Five years ago, on the heels of a few setbacks and a sorry breakup, I got a dog. My first.
The decision was as thought out as anything life changing can be, as in, not very well thought out at all because how can you decide on the unknown? I realized that I don't get along with people, I live a life with no responsibilities beyond getting myself out of bed and washed in the morning (and getting out of bed proves harder to do than you'd think), a life of utter self-indulgence when you look at it. I was living a life very much as I'd lived it since the age of 18, as a student....relentless "what do I want now, how can I make ME happy now?" and it was frankly boring.
So, with no partner and no children to look after I decided on a dog, a very small one because I am actually afraid of dogs. I thought tiny would be easier. I have had a great many cats in my life and a cat didn't answer the urge -- they are too independent, I wanted something that needed me. Some reason NOT to head to a bar after work. I needed a reason to go home and to like it there.
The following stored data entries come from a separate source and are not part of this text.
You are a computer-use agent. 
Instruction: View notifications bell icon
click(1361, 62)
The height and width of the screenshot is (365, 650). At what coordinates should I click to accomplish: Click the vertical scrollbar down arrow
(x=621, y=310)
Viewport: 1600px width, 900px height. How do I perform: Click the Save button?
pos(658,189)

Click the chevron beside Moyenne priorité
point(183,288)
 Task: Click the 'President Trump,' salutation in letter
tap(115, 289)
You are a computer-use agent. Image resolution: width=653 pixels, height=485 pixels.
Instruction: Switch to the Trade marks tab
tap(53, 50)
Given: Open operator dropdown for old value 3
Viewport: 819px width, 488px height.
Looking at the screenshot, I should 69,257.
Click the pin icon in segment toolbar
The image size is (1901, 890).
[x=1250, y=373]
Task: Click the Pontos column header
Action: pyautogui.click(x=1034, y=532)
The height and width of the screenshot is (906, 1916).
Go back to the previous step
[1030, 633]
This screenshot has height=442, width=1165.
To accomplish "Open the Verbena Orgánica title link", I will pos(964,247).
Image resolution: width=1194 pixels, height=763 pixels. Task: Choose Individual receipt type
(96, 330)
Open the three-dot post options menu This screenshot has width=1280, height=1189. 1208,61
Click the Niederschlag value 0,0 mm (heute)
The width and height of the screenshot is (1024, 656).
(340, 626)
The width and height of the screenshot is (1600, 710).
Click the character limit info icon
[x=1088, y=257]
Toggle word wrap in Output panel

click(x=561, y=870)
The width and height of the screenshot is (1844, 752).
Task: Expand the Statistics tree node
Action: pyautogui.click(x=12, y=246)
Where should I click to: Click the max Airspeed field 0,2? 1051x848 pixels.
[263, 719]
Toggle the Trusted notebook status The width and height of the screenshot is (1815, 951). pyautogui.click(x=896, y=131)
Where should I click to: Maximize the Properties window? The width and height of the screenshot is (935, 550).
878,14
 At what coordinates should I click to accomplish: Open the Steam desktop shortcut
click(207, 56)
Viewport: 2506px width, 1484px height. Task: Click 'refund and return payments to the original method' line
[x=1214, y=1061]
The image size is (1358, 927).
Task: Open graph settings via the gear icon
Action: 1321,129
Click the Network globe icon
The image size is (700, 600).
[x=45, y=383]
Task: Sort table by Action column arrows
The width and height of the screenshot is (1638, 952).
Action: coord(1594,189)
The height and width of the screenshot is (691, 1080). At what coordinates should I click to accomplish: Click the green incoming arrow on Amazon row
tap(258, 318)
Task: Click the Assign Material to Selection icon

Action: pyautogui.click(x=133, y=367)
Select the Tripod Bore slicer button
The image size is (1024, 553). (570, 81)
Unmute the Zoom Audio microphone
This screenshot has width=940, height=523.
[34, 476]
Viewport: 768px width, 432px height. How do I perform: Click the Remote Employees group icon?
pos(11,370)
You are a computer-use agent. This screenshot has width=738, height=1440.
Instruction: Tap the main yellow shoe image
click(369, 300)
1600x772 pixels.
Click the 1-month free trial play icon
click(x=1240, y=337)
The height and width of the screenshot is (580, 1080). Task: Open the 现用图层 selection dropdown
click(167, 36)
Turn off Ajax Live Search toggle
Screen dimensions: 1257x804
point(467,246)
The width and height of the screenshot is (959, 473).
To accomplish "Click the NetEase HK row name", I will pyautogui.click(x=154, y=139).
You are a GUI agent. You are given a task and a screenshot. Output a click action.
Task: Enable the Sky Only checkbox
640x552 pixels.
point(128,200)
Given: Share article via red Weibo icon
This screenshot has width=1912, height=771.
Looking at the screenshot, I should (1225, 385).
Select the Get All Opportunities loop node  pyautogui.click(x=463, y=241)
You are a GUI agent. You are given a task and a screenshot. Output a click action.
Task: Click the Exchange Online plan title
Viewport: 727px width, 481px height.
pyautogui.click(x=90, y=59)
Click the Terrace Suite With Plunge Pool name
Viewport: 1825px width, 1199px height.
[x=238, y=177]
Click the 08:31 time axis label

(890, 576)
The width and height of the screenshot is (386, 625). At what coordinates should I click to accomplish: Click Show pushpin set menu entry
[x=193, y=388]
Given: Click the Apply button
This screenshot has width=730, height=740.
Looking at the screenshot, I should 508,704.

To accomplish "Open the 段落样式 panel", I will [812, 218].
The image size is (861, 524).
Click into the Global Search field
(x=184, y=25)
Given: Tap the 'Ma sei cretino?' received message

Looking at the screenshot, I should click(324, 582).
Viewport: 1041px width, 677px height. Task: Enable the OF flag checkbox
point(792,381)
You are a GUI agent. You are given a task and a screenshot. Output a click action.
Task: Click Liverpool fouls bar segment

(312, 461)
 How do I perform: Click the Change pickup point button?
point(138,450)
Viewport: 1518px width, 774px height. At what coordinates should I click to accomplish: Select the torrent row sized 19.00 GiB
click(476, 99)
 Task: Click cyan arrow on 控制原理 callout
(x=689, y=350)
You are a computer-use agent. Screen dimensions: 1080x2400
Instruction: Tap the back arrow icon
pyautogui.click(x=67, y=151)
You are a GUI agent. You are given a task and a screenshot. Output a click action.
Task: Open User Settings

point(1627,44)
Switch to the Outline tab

Enter Bear, as seen to your right, a very teeny beast and one, I'm given to understand, only her owner could love. She is haphazard in terms of obedience, annoyingly yappy, and a bit of a fright to look at with her long hair that is almost constantly in dreadlocks because she despises being brushed and prefers to wash her own face. In fact, though her teeth are all of 1/8 of an inch long she can indeed draw blood if you have a brush in your hand. However, despite her flawed character she is decidedly my dog, never fully happy when I'm not with her (or so I try to believe). She likes to be nearby at all times, content to watch me read books if that's what's going on; when she sees the mascara come out she starts to cry at the bathroom door by way of persuasion, "please please take me with you". When I was most depressed over yet another hard breakup she sat at my feet and stared into my face, whimpering and crying as I did not allow myself to do. My only fear in life now is that somehow I will not perfectly look after her, and if real harm were to come to her, it would kill me. I don't know how people have courage to have children -- it must be terrifying to love anything or anyone that much.
And so we come to Edgar Sawtelle, a wonderful book sometimes told from a dog's perspective, about a relationship between a silent boy and man's (and a boy's) best friend. When the boy forgets himself and Almondine can lick his face, the dog spins with joy. The dog is the boy's voice and protector, the dog is thrilled to have a job to do.
Permeating this story is a sense of dread, quiet and almost hidden but there. You know that maybe on the next page or the one after it, something will break your heart. This is the way of mute beings whether they are silent because they cannot speak or silent because they don't know the words to use. They will break your heart because you want to protect them from what they cannot comprehend or communicate, and as such they are a victim to it.
I don't know what doom is impending, just that I feel it. I have not finished this gorgeous book. But you should start it as well.